Interview at the exit conference with the Director of Plant Operations, the Chief Nursing Officer, and the Vice President on March 4, 2010, at 2:30 pm, confirmed that there was medical equipment powered by a powerstrip on the third floor at both nursing stations.

2. Observation made on March 3, 2010, at 10:50 am, revealed that on the third floor above the ceiling in room 3524 on-call room there was temporary lighting left above the ceiling.

Interview at the exit conference with the Director of Plant Operations, the Chief Nursing Officer, and the Vice President on March 4, 2010, at 2:30 pm, confirmed the temporary lighting above the ceiling in room 3524.

3. Observation made on March 3, 2010, at 11:44 am, revealed that on the second floor in the Cath Lab heart center oxygen storage room 2435 above the rated ceiling access panel there were six open junction boxes five of which have uncapped wires hanging out of the junction boxes.
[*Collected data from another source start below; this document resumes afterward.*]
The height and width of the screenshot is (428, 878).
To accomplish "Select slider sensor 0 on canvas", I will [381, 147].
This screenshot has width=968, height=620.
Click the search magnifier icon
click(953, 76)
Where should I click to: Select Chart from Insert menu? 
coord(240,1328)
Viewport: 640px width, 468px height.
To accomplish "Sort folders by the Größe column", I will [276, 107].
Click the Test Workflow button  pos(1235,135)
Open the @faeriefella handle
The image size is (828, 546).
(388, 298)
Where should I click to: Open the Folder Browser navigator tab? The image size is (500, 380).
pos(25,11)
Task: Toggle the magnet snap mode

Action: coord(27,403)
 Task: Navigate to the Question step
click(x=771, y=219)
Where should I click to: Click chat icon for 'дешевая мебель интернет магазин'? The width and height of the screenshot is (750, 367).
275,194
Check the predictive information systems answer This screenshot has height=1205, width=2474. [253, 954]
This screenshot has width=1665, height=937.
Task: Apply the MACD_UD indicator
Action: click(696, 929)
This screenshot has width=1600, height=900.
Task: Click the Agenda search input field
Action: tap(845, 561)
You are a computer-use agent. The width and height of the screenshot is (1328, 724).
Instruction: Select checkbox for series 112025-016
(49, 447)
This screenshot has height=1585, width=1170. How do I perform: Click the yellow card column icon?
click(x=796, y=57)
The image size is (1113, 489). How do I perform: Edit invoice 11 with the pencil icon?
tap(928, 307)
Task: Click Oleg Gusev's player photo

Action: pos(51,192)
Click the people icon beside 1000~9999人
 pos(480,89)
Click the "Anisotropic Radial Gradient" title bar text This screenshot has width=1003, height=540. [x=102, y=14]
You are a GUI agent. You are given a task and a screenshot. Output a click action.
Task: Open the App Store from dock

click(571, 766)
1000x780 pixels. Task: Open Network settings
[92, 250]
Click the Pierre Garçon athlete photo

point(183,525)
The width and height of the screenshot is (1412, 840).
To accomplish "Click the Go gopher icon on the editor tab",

Interview at the exit conference with the Director of Plant Operations, the Chief Nursing Officer, and the Vice President on March 4, 2010, at 2:30 pm, confirmed the open junction boxes above the ceiling in room 2435.

4. Observation made on March 4, 2010, at 9:00 am,revealed that on the first floor Pavilion mechanical room in the rear back behind the chillers there were two extension cords in use.


Interview at the exit conference with the Director of Plant Operations, the Chief Nursing Officer, and the Vice President on March 4, 2010, at 2:30 pm, confirmed the use of the above extension cord.

5. Observation made on March 4, 2010, at 9:15 am, revealed that inside the first floor Transformer vault the rated door had a gap of more that an eighth of an inch gap between the leading edges.

Interview at the exit conference with the Director of Plant Operations, the Chief Nursing Officer, and the Vice President on March 4, 2010, at 2:30 pm, confirmed the gap of greater that 1/8th inch between the leading edges of the rated doors for the transformer vault.

6. Observation made on March 4, 2010, at 9:15 am, revealed that inside the first floor Transformer vault there were the following items stored within the transformer vault: two refrigerators, scaffolding, a door and door closer assemblies.
Refer to NFPA 70 1999 edition article 450-48.

Interview at the exit conference with the Director of Plant Operations, the Chief Nursing Officer, and the Vice President on March 4, 2010, at 2:30 pm, confirmed the existence of the storage within the transformer vault.